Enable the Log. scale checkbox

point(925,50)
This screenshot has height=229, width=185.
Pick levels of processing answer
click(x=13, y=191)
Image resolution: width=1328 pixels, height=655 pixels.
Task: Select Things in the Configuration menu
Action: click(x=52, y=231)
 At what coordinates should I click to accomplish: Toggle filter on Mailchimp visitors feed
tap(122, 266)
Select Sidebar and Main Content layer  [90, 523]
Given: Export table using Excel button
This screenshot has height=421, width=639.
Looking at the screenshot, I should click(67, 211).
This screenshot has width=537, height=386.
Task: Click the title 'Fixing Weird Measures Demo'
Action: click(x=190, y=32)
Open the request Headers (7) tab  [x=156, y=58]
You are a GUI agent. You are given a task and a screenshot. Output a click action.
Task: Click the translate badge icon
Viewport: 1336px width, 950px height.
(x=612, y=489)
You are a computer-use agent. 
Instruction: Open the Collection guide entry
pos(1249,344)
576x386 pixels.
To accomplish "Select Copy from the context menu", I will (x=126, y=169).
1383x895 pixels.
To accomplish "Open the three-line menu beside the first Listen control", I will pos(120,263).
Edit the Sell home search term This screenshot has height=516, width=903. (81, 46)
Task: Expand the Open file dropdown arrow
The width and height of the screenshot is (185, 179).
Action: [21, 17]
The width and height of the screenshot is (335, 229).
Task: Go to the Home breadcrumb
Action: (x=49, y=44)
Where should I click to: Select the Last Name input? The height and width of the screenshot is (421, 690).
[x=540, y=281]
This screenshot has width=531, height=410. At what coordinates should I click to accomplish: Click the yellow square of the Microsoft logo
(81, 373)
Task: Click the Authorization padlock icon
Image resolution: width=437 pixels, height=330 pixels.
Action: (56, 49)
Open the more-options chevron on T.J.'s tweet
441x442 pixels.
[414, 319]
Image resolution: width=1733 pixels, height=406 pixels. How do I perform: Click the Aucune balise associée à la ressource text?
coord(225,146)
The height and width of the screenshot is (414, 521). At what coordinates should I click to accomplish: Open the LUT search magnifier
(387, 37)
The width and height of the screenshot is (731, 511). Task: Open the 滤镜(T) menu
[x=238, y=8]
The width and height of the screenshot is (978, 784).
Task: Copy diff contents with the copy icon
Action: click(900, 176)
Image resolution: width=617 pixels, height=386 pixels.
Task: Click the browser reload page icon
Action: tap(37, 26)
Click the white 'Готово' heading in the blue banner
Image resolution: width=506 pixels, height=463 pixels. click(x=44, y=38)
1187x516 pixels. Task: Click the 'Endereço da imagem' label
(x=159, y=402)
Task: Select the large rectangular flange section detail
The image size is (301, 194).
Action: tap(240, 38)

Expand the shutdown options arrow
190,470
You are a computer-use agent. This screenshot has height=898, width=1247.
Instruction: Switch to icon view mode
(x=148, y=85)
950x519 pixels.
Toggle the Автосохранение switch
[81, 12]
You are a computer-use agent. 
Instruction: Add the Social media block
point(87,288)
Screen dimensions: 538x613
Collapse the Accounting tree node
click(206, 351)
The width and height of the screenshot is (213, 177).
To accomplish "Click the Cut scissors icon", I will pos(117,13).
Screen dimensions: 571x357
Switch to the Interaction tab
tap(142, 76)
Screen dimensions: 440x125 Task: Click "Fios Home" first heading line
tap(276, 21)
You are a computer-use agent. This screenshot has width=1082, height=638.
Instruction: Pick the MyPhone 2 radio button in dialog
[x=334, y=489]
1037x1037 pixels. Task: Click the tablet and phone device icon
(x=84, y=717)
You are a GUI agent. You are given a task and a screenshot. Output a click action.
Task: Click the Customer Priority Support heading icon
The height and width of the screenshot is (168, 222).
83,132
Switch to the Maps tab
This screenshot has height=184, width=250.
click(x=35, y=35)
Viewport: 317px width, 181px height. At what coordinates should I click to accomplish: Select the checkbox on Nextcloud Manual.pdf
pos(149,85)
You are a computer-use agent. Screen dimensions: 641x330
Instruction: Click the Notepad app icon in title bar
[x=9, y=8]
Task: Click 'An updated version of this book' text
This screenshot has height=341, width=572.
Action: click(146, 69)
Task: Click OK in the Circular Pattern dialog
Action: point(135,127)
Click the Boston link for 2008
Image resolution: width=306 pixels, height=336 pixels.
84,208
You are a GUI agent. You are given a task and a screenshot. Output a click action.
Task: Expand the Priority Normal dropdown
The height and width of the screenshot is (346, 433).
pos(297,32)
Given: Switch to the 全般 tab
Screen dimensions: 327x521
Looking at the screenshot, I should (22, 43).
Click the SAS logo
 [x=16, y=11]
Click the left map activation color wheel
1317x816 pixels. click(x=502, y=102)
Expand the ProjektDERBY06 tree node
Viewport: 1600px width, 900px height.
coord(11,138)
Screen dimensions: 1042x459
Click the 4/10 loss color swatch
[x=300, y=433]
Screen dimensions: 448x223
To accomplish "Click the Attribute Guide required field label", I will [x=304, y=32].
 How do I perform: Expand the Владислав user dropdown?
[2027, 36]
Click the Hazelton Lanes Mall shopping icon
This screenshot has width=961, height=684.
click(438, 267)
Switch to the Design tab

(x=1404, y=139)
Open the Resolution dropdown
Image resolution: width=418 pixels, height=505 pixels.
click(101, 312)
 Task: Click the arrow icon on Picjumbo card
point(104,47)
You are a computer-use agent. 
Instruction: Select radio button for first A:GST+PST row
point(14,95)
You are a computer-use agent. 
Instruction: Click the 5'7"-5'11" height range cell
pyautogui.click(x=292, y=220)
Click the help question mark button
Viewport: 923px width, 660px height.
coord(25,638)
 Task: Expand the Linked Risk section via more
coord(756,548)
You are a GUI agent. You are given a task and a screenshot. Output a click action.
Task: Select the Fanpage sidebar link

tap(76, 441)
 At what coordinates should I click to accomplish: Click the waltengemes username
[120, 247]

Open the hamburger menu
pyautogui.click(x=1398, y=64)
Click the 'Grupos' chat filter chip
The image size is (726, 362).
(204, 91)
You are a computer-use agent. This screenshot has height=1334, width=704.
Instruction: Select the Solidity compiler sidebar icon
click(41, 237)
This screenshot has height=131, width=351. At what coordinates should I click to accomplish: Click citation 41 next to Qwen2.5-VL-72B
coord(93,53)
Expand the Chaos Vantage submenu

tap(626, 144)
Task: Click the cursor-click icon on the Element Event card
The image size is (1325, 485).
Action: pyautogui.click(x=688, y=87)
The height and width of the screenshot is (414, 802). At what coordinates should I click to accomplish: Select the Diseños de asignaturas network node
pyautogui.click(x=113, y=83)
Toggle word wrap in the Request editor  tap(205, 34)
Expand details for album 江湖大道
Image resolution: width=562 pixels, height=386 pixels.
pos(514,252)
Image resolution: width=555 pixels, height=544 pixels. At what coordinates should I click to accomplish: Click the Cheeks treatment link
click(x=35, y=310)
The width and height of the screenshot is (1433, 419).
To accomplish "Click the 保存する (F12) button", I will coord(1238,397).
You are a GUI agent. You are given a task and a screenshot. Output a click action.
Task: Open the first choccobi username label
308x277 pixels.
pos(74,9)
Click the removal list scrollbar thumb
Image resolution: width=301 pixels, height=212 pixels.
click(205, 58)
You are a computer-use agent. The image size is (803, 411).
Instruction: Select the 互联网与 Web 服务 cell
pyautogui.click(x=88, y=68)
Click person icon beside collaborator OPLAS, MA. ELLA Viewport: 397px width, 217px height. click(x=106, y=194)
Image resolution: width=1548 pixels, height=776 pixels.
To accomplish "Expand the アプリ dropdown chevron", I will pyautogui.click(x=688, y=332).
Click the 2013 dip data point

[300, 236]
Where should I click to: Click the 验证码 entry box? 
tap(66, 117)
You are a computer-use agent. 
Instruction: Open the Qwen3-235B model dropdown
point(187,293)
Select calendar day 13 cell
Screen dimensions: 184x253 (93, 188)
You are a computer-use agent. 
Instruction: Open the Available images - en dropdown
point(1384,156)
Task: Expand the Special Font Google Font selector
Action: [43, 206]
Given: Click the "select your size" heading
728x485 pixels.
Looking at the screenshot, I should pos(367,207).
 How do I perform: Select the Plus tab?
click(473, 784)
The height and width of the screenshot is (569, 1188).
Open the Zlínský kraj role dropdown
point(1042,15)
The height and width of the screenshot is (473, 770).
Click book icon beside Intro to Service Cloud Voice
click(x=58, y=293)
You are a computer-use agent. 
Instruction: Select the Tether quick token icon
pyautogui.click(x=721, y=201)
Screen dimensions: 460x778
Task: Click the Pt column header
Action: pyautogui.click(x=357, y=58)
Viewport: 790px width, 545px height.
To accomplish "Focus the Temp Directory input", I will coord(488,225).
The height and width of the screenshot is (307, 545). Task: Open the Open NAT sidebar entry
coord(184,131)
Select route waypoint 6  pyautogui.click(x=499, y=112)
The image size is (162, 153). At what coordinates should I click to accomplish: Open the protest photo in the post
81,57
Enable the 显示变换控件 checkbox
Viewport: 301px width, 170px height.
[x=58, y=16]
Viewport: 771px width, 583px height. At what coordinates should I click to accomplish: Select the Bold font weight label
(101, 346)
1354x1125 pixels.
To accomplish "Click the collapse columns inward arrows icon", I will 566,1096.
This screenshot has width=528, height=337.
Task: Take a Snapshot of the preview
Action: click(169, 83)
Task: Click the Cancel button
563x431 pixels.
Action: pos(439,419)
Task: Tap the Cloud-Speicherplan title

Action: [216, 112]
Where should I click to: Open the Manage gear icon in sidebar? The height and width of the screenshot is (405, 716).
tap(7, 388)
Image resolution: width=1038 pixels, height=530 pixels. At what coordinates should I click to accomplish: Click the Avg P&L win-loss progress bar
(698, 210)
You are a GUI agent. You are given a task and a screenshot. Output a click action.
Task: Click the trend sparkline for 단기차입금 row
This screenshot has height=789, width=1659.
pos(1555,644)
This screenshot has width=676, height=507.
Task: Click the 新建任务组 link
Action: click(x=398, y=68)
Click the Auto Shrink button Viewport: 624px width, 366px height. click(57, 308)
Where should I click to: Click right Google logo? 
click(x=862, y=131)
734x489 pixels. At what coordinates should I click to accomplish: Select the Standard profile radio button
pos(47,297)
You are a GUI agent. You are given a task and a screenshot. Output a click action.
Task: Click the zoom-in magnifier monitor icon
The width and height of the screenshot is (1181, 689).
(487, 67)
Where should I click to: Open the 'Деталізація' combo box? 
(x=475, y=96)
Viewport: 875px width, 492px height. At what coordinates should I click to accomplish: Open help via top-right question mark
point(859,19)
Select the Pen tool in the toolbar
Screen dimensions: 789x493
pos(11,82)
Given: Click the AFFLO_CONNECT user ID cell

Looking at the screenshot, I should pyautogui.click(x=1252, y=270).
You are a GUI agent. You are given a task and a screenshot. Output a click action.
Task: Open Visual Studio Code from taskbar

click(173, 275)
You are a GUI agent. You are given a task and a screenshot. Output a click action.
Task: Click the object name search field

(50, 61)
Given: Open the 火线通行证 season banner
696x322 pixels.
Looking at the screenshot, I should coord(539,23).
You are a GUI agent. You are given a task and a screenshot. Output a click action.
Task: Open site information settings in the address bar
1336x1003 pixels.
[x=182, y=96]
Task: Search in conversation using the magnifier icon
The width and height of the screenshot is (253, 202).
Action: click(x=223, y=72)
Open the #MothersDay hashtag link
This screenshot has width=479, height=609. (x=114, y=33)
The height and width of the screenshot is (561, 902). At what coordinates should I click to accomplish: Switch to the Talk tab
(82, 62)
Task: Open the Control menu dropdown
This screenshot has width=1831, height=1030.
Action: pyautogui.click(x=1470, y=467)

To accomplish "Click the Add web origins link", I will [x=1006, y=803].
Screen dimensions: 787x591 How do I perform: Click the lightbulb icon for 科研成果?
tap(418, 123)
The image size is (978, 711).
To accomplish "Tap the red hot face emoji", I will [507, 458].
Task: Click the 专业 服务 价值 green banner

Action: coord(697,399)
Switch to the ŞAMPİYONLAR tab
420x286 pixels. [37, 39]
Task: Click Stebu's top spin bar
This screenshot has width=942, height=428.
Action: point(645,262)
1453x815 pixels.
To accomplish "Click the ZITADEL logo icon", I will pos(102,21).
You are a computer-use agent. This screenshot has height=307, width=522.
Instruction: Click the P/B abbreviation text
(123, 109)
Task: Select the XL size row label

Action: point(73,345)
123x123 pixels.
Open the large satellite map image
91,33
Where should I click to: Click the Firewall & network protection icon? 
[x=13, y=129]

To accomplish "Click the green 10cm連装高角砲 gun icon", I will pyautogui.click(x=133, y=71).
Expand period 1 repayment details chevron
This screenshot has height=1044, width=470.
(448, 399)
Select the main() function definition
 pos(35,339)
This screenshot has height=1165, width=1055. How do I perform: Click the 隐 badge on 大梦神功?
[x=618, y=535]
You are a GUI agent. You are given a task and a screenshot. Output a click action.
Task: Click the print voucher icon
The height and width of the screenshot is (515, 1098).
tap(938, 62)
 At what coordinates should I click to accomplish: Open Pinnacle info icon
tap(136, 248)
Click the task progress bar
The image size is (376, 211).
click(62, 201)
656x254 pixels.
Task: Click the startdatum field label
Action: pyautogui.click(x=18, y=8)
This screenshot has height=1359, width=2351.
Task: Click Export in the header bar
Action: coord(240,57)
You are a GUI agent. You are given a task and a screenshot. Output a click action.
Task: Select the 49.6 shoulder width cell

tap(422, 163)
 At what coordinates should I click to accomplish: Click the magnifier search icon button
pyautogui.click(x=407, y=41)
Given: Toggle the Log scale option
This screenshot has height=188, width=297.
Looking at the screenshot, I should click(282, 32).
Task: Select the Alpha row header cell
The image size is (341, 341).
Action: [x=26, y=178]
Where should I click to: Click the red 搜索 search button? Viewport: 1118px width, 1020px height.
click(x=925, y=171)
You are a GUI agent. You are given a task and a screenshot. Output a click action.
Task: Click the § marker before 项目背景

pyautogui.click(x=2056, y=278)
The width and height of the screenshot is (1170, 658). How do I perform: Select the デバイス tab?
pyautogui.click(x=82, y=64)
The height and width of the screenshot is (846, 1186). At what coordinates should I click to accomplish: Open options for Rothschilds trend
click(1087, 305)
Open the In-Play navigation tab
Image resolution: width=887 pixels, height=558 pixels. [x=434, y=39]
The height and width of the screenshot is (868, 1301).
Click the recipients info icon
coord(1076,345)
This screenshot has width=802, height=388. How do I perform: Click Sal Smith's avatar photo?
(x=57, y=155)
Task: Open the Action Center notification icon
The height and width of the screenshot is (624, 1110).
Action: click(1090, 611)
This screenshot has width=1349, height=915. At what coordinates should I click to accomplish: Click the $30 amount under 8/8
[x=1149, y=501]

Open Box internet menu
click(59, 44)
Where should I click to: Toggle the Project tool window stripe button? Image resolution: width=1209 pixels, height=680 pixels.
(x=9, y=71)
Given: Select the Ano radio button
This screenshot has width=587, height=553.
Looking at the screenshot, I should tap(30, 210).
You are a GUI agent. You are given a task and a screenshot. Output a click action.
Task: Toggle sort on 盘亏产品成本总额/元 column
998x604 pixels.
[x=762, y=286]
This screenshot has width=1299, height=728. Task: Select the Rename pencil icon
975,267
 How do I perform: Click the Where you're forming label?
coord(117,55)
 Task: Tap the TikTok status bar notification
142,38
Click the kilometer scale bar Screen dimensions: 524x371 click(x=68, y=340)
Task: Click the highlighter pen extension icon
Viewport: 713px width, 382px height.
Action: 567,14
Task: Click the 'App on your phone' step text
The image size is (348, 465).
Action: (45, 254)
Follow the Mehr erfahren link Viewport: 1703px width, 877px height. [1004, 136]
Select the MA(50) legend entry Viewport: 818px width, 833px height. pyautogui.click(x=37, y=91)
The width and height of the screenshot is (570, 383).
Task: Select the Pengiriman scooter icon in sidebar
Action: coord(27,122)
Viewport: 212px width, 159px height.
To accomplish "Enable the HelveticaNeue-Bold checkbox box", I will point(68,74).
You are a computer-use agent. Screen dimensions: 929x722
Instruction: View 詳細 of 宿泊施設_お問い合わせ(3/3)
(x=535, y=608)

◆ YOUR GOAL: Copy out the data beginning at the line that has "Where should I click to: Click the red" and stopping after the line that has "pyautogui.click(x=82, y=64)", with "red" changed to "blue" and nothing else altered. Give only those lines.

◆ REPLY TO THE EXERCISE:
Where should I click to: Click the blue 搜索 search button? Viewport: 1118px width, 1020px height.
click(x=925, y=171)
You are a GUI agent. You are given a task and a screenshot. Output a click action.
Task: Click the § marker before 项目背景

pyautogui.click(x=2056, y=278)
The width and height of the screenshot is (1170, 658). How do I perform: Select the デバイス tab?
pyautogui.click(x=82, y=64)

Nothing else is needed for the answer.